#### Data extracts:

- - - - -

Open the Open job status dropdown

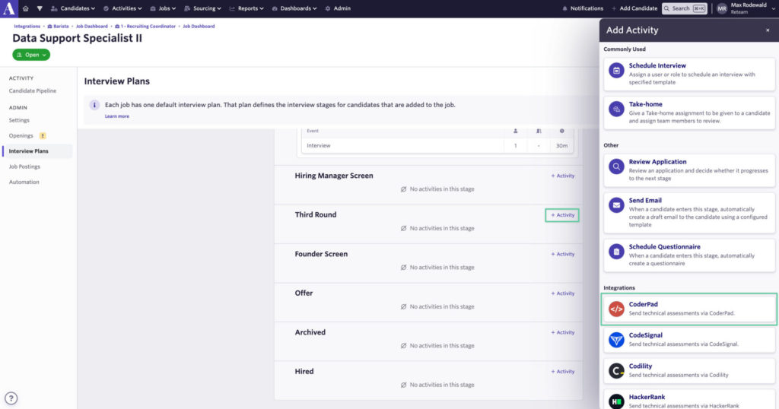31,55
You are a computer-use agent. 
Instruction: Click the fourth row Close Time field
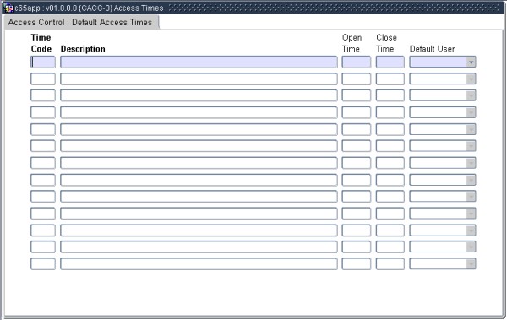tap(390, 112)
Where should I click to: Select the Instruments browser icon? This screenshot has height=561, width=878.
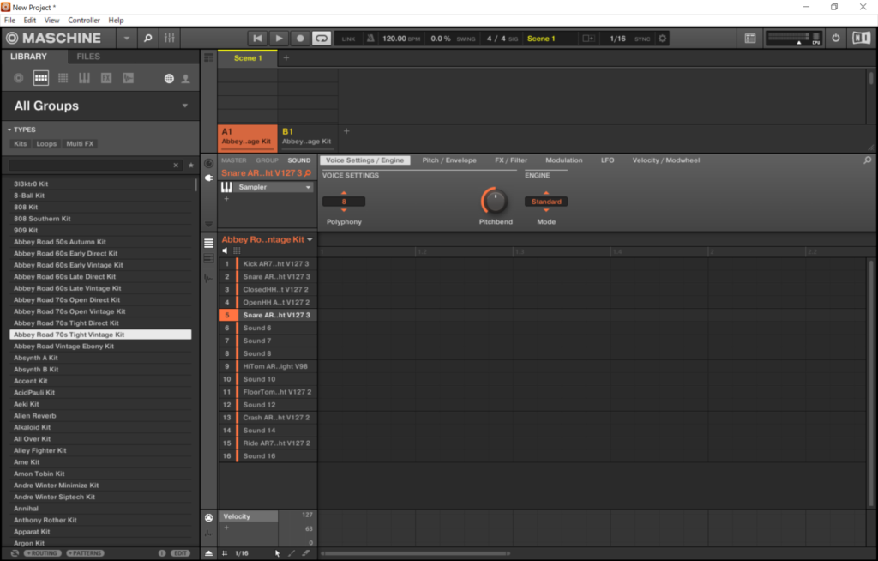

- - - - -

#### Your instructions:
Leaving every image behind, repeat the data in full and exactly.

#### Output for this exercise:
Open the Open job status dropdown

31,55
You are a computer-use agent. 
Instruction: Click the fourth row Close Time field
tap(390, 112)
Where should I click to: Select the Instruments browser icon? This screenshot has height=561, width=878.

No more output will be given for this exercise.